Well, maybe. But certainly, none of you would have been there without the Hooper’s retaliatory actions, either.

And they go much, much further than a few mean and spiteful comments on a website that no-one is forcing anyone to read…
Speaking about Mrs Hooper, she said: ‘She is a decent woman who has devoted herself to her daughter. She has led a decent and law-abiding life.

‘It is clear she is a woman who will never trouble these courts again. She was an encourager, rather than a hitter.’
Hey, judge, if you are going to make that distinction, why not make it for all these people too?
All three admitted assault but denied false imprisonment and the judge ruled that not guilty verdicts should be entered.

Judge Richard Polden said it ‘troubled him’ that Mrs Hooper had said, ‘hit him’, but accepted that Mr Hooper was acting out of a ‘protective instinct’ to his sister.

He said: ‘I sentence you on the basis that Mr Berwick sent messages that were wholly disgraceful and shameful but then tried to put the blame on his girlfriend.’

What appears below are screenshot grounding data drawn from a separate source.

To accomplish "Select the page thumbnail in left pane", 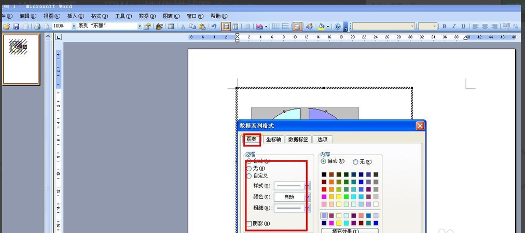I will point(21,60).
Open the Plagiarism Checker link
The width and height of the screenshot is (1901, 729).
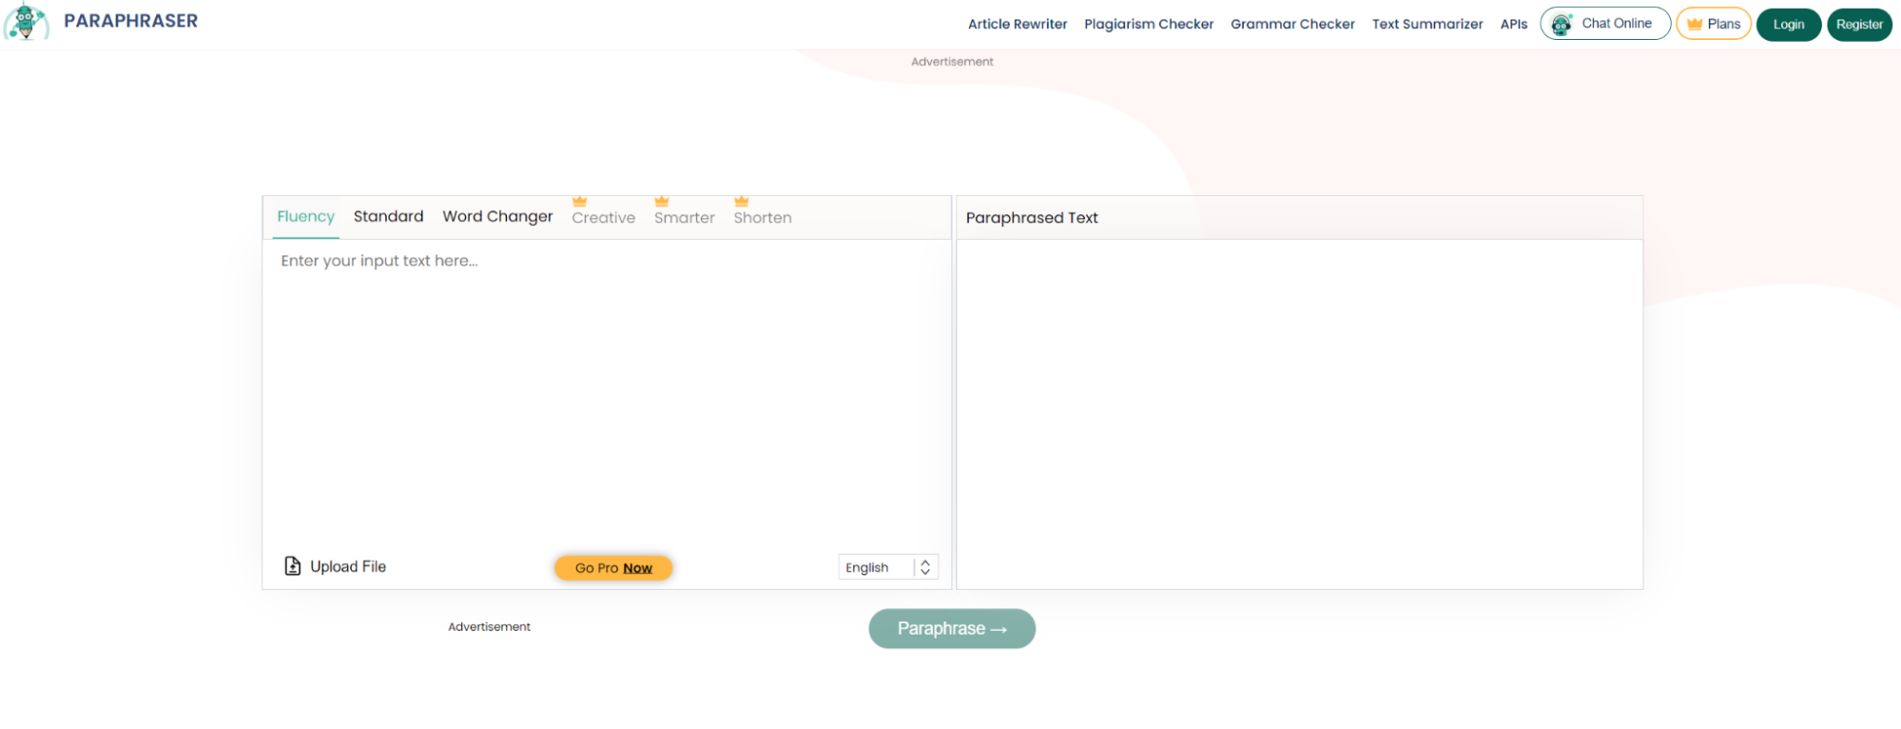1149,25
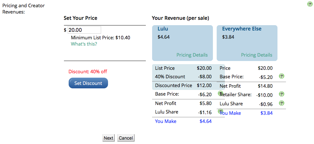Open the Pricing and Creator Revenues help icon
This screenshot has height=144, width=314.
310,4
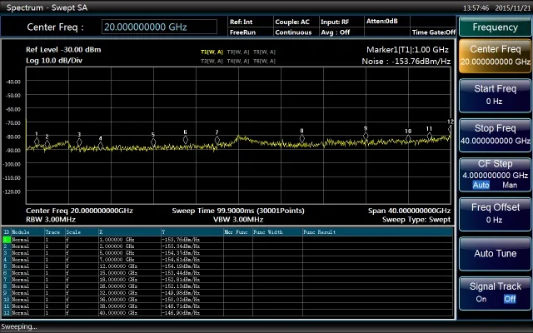Click the Start Freq 0 Hz softkey
The width and height of the screenshot is (533, 333).
(x=495, y=95)
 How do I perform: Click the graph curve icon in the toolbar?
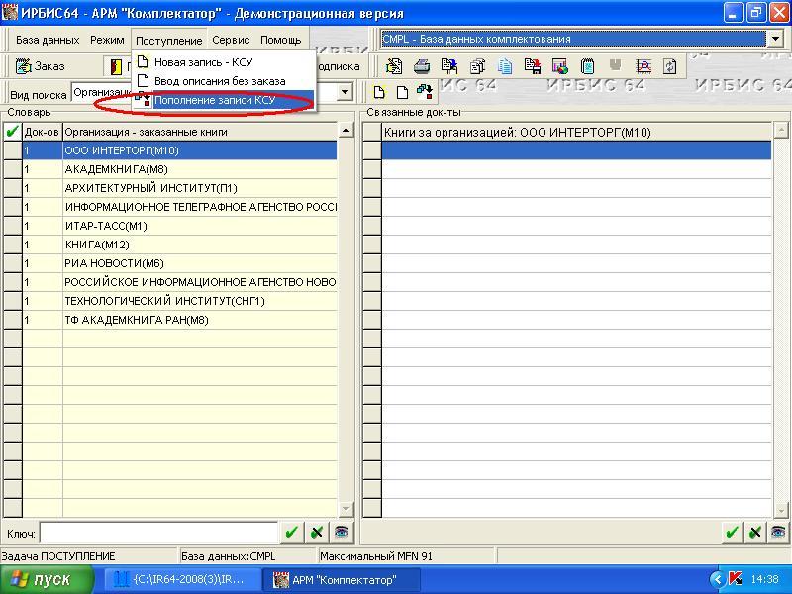click(644, 66)
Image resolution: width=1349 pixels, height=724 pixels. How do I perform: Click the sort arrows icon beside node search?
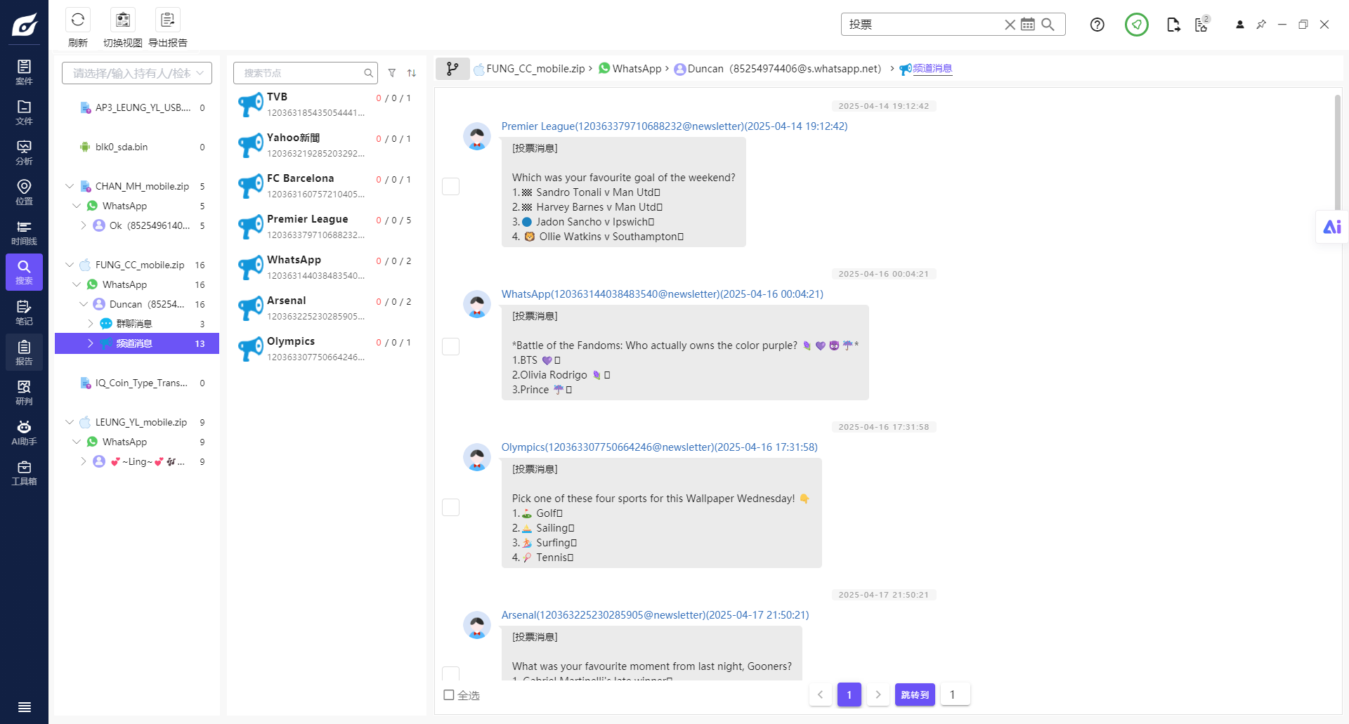412,73
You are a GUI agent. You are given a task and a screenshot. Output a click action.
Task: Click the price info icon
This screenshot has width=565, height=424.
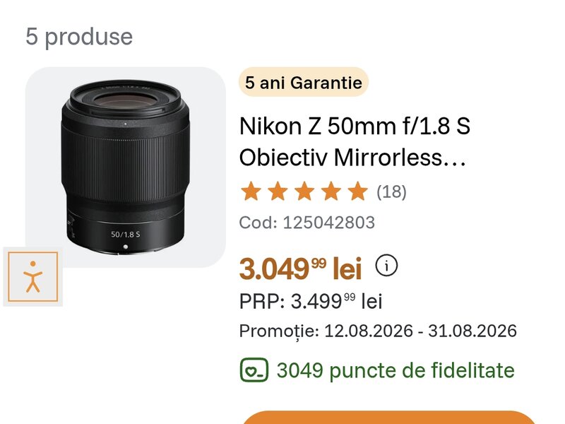[386, 266]
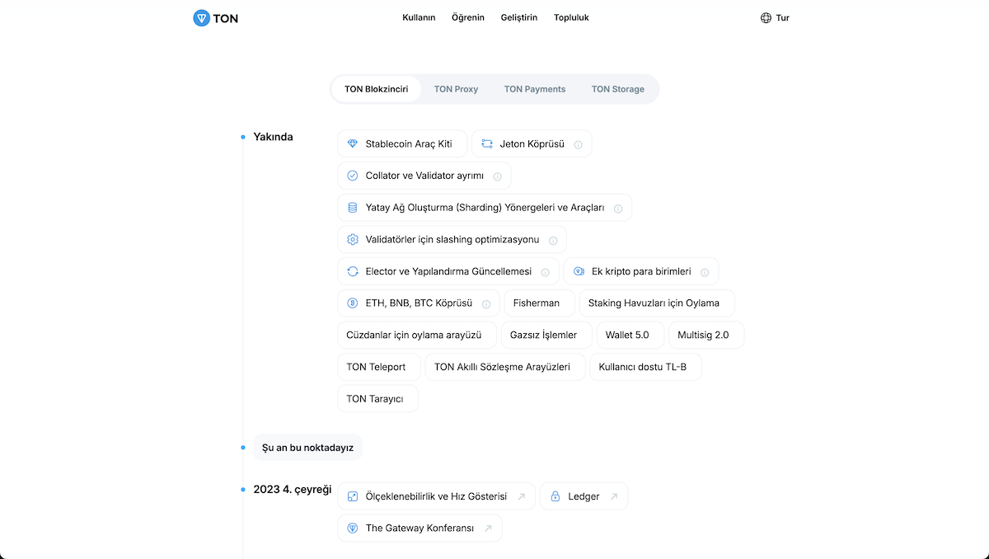Click the Şu an bu noktadayız marker
This screenshot has height=559, width=989.
pos(307,448)
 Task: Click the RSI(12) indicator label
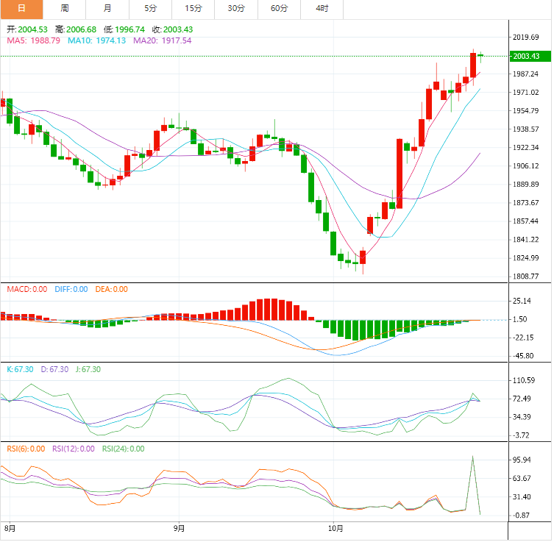(73, 449)
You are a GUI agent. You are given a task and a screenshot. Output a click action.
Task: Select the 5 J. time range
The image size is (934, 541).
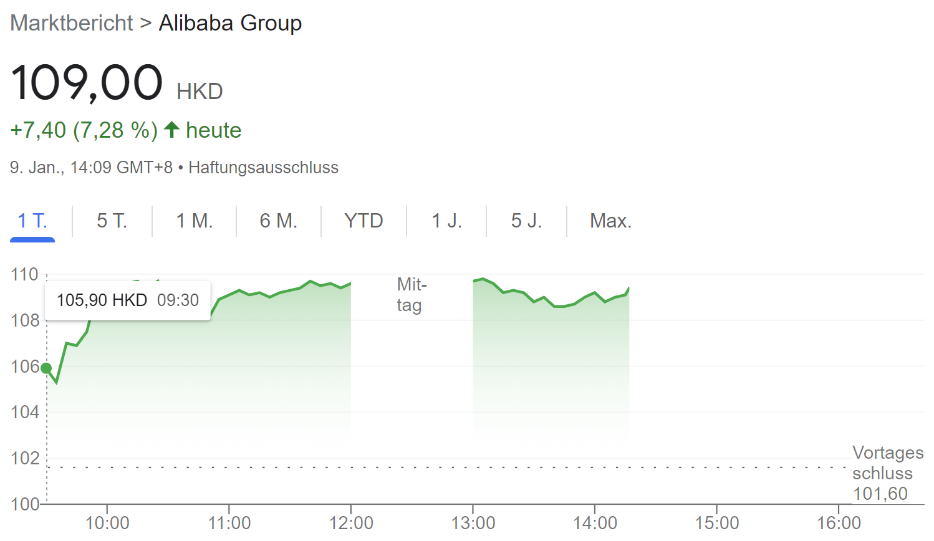pos(526,221)
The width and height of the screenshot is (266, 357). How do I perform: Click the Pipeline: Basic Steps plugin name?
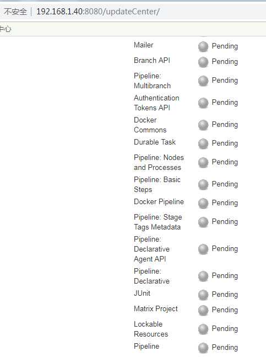pyautogui.click(x=157, y=184)
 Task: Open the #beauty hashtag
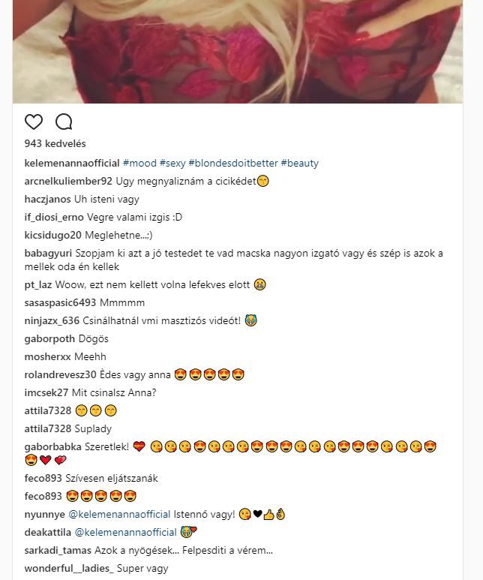[300, 163]
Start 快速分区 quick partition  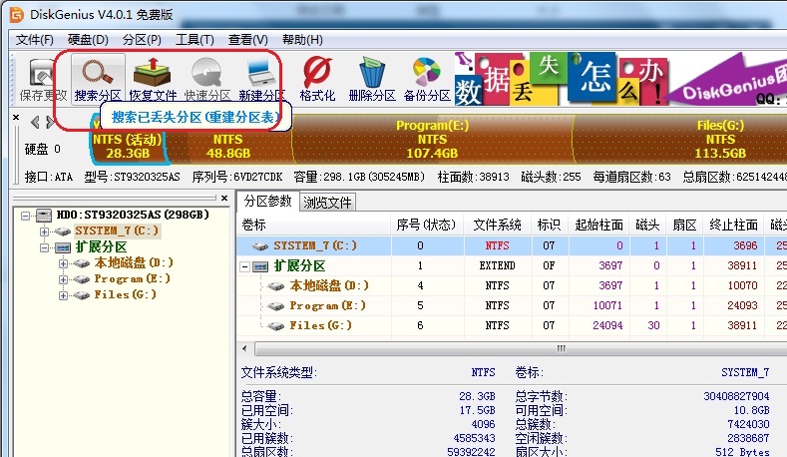[x=207, y=80]
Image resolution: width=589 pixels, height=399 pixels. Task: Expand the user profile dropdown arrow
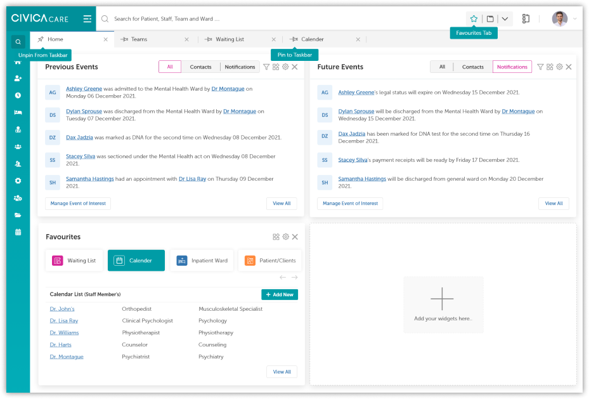[574, 19]
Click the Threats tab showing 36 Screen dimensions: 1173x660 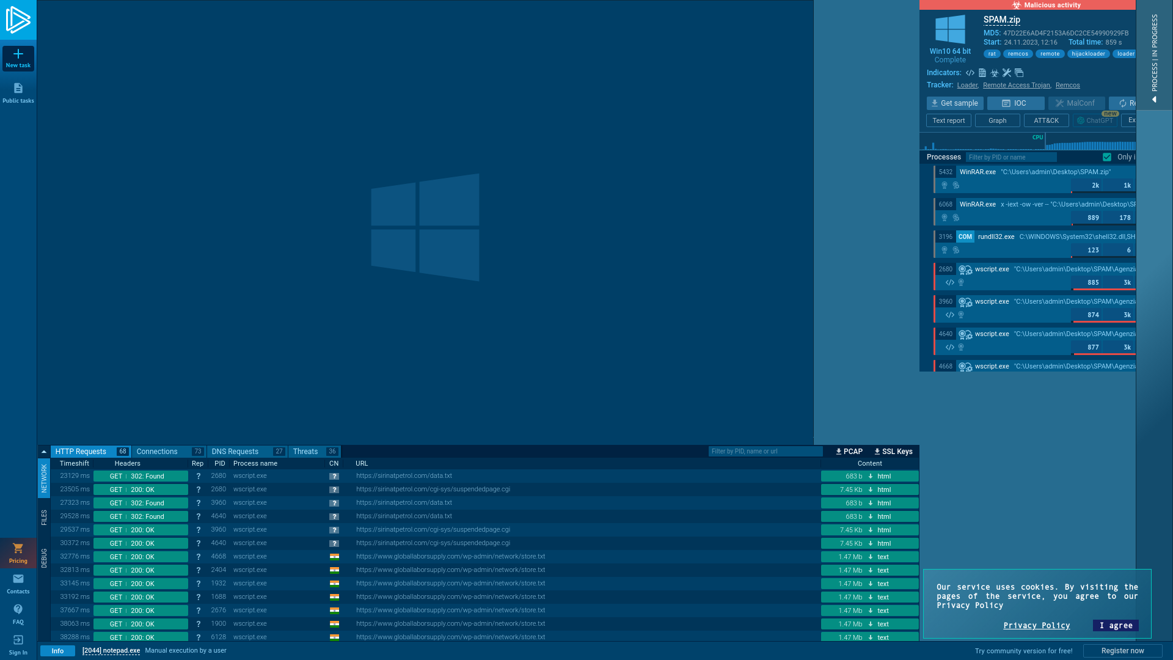click(315, 451)
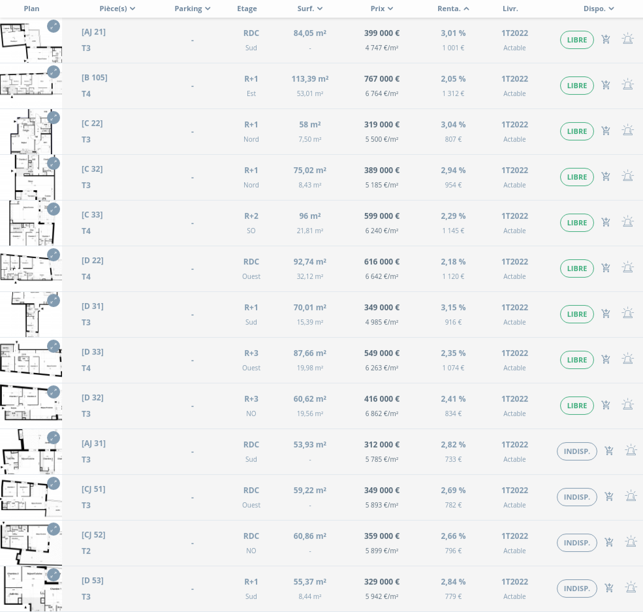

Mrs Hooper was given a conditional discharge. The two men were given community orders which included voluntary work.
Now, this is indeed the sort of vigilante justice that people can expect when the police fail to do their job, or when the police are just not recognised by a significant minority as representatives of law and order.

And yes, the vile comments he made - said out loud in the pub or street, for instance – could well have been what the Americans term ‘fightin’ words’ and earned him a richly-deserved smack in the mouth.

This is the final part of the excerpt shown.